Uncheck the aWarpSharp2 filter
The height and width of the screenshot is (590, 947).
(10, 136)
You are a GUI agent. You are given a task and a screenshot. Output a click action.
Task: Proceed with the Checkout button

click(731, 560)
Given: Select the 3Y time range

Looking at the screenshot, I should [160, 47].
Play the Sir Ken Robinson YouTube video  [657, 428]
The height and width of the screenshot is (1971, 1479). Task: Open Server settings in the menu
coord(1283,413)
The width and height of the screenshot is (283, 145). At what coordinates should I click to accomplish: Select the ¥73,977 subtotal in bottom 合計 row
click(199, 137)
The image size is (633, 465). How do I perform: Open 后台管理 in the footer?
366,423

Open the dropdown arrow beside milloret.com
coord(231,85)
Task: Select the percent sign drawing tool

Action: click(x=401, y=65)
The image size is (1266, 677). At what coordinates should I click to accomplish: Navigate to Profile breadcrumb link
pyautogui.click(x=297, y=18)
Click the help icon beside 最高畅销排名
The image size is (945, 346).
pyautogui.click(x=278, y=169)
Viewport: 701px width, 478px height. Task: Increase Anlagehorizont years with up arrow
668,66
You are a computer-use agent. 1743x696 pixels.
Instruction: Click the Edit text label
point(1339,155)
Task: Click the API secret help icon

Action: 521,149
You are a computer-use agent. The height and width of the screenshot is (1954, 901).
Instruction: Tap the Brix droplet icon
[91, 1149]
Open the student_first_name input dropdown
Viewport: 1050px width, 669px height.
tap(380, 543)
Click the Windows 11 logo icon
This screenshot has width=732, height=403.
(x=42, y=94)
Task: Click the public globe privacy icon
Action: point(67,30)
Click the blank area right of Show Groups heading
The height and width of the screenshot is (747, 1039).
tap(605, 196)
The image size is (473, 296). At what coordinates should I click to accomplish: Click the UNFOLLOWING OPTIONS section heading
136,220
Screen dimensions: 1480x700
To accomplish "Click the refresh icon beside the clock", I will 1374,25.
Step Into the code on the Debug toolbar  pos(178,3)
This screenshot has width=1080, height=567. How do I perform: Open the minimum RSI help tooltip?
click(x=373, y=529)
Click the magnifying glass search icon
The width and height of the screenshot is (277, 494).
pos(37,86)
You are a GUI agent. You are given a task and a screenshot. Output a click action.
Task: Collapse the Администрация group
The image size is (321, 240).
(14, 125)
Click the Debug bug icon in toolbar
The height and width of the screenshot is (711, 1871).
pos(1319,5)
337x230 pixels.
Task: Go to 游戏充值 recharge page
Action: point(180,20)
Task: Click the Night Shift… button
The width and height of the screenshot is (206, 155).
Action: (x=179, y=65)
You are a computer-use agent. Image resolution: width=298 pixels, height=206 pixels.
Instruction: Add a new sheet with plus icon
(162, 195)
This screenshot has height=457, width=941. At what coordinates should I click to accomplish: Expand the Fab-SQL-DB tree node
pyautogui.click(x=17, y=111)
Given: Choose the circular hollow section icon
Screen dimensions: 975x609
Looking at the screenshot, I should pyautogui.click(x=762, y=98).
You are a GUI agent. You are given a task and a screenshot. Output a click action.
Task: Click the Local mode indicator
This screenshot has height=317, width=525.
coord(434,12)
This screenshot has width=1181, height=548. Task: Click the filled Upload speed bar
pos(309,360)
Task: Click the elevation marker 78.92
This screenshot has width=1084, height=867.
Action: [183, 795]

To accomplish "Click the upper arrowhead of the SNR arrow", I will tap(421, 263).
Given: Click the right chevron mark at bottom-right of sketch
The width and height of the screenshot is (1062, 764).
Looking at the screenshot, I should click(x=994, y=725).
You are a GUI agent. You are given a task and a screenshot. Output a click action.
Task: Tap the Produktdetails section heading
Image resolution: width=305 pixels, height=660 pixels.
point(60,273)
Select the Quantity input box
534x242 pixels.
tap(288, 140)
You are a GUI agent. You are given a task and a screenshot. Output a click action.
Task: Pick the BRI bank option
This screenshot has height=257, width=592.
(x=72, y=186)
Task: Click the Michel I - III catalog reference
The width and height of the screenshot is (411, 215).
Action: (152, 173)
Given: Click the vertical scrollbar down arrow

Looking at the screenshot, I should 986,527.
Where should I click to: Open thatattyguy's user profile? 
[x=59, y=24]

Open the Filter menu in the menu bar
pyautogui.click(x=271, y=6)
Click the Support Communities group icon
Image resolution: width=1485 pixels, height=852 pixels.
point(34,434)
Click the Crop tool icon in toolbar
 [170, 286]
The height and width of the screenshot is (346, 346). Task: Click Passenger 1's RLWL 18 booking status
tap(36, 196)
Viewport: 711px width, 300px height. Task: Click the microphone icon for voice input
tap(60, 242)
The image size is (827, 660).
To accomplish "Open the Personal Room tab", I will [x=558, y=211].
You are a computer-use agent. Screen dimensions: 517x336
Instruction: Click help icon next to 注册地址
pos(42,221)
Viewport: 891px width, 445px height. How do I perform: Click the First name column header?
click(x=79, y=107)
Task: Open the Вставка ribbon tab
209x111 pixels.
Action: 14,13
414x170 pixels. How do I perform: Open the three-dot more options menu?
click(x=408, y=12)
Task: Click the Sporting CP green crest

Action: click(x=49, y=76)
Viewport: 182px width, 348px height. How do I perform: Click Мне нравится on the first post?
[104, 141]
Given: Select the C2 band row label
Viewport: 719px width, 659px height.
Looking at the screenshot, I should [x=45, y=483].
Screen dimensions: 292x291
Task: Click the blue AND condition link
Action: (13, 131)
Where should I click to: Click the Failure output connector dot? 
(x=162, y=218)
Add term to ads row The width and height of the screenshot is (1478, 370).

▶ **WORK INSTRUCTIONS**
Retype the material exactly.

▶ **ANSWER BOX**
Uncheck the aWarpSharp2 filter
The height and width of the screenshot is (590, 947).
(10, 136)
You are a GUI agent. You are given a task and a screenshot. Output a click action.
Task: Proceed with the Checkout button

click(731, 560)
Given: Select the 3Y time range

Looking at the screenshot, I should [160, 47].
Play the Sir Ken Robinson YouTube video  [657, 428]
The height and width of the screenshot is (1971, 1479). Task: Open Server settings in the menu
coord(1283,413)
The width and height of the screenshot is (283, 145). At what coordinates should I click to accomplish: Select the ¥73,977 subtotal in bottom 合計 row
click(199, 137)
The image size is (633, 465). How do I perform: Open 后台管理 in the footer?
366,423

Open the dropdown arrow beside milloret.com
coord(231,85)
Task: Select the percent sign drawing tool

Action: click(x=401, y=65)
The image size is (1266, 677). At what coordinates should I click to accomplish: Navigate to Profile breadcrumb link
pyautogui.click(x=297, y=18)
Click the help icon beside 最高畅销排名
The image size is (945, 346).
pyautogui.click(x=278, y=169)
Viewport: 701px width, 478px height. Task: Increase Anlagehorizont years with up arrow
668,66
You are a computer-use agent. 1743x696 pixels.
Instruction: Click the Edit text label
point(1339,155)
Task: Click the API secret help icon

Action: 521,149
You are a computer-use agent. The height and width of the screenshot is (1954, 901).
Instruction: Tap the Brix droplet icon
[91, 1149]
Open the student_first_name input dropdown
Viewport: 1050px width, 669px height.
tap(380, 543)
Click the Windows 11 logo icon
This screenshot has width=732, height=403.
(x=42, y=94)
Task: Click the public globe privacy icon
Action: point(67,30)
Click the blank area right of Show Groups heading
The height and width of the screenshot is (747, 1039).
tap(605, 196)
The image size is (473, 296). At what coordinates should I click to accomplish: Click the UNFOLLOWING OPTIONS section heading
136,220
Screen dimensions: 1480x700
To accomplish "Click the refresh icon beside the clock", I will 1374,25.
Step Into the code on the Debug toolbar  pos(178,3)
This screenshot has width=1080, height=567. How do I perform: Open the minimum RSI help tooltip?
click(x=373, y=529)
Click the magnifying glass search icon
The width and height of the screenshot is (277, 494).
pos(37,86)
You are a GUI agent. You are given a task and a screenshot. Output a click action.
Task: Collapse the Администрация group
The image size is (321, 240).
(14, 125)
Click the Debug bug icon in toolbar
The height and width of the screenshot is (711, 1871).
pos(1319,5)
337x230 pixels.
Task: Go to 游戏充值 recharge page
Action: point(180,20)
Task: Click the Night Shift… button
The width and height of the screenshot is (206, 155).
Action: (x=179, y=65)
You are a computer-use agent. Image resolution: width=298 pixels, height=206 pixels.
Instruction: Add a new sheet with plus icon
(162, 195)
This screenshot has height=457, width=941. At what coordinates should I click to accomplish: Expand the Fab-SQL-DB tree node
pyautogui.click(x=17, y=111)
Given: Choose the circular hollow section icon
Screen dimensions: 975x609
Looking at the screenshot, I should pyautogui.click(x=762, y=98).
You are a GUI agent. You are given a task and a screenshot. Output a click action.
Task: Click the Local mode indicator
This screenshot has height=317, width=525.
coord(434,12)
This screenshot has width=1181, height=548. Task: Click the filled Upload speed bar
pos(309,360)
Task: Click the elevation marker 78.92
This screenshot has width=1084, height=867.
Action: [183, 795]

To accomplish "Click the upper arrowhead of the SNR arrow", I will tap(421, 263).
Given: Click the right chevron mark at bottom-right of sketch
The width and height of the screenshot is (1062, 764).
Looking at the screenshot, I should click(x=994, y=725).
You are a GUI agent. You are given a task and a screenshot. Output a click action.
Task: Tap the Produktdetails section heading
Image resolution: width=305 pixels, height=660 pixels.
point(60,273)
Select the Quantity input box
534x242 pixels.
tap(288, 140)
You are a GUI agent. You are given a task and a screenshot. Output a click action.
Task: Pick the BRI bank option
This screenshot has height=257, width=592.
(x=72, y=186)
Task: Click the Michel I - III catalog reference
The width and height of the screenshot is (411, 215).
Action: (152, 173)
Given: Click the vertical scrollbar down arrow

Looking at the screenshot, I should 986,527.
Where should I click to: Open thatattyguy's user profile? 
[x=59, y=24]

Open the Filter menu in the menu bar
pyautogui.click(x=271, y=6)
Click the Support Communities group icon
Image resolution: width=1485 pixels, height=852 pixels.
point(34,434)
Click the Crop tool icon in toolbar
 [170, 286]
The height and width of the screenshot is (346, 346). Task: Click Passenger 1's RLWL 18 booking status
tap(36, 196)
Viewport: 711px width, 300px height. Task: Click the microphone icon for voice input
tap(60, 242)
The image size is (827, 660).
To accomplish "Open the Personal Room tab", I will [x=558, y=211].
You are a computer-use agent. Screen dimensions: 517x336
Instruction: Click help icon next to 注册地址
pos(42,221)
Viewport: 891px width, 445px height. How do I perform: Click the First name column header?
click(x=79, y=107)
Task: Open the Вставка ribbon tab
209x111 pixels.
Action: 14,13
414x170 pixels. How do I perform: Open the three-dot more options menu?
click(x=408, y=12)
Task: Click the Sporting CP green crest

Action: click(x=49, y=76)
Viewport: 182px width, 348px height. How do I perform: Click Мне нравится on the first post?
[104, 141]
Given: Select the C2 band row label
Viewport: 719px width, 659px height.
Looking at the screenshot, I should [x=45, y=483].
Screen dimensions: 292x291
Task: Click the blue AND condition link
Action: (13, 131)
Where should I click to: Click the Failure output connector dot? 
(x=162, y=218)
Add term to ads row The width and height of the screenshot is (1478, 370).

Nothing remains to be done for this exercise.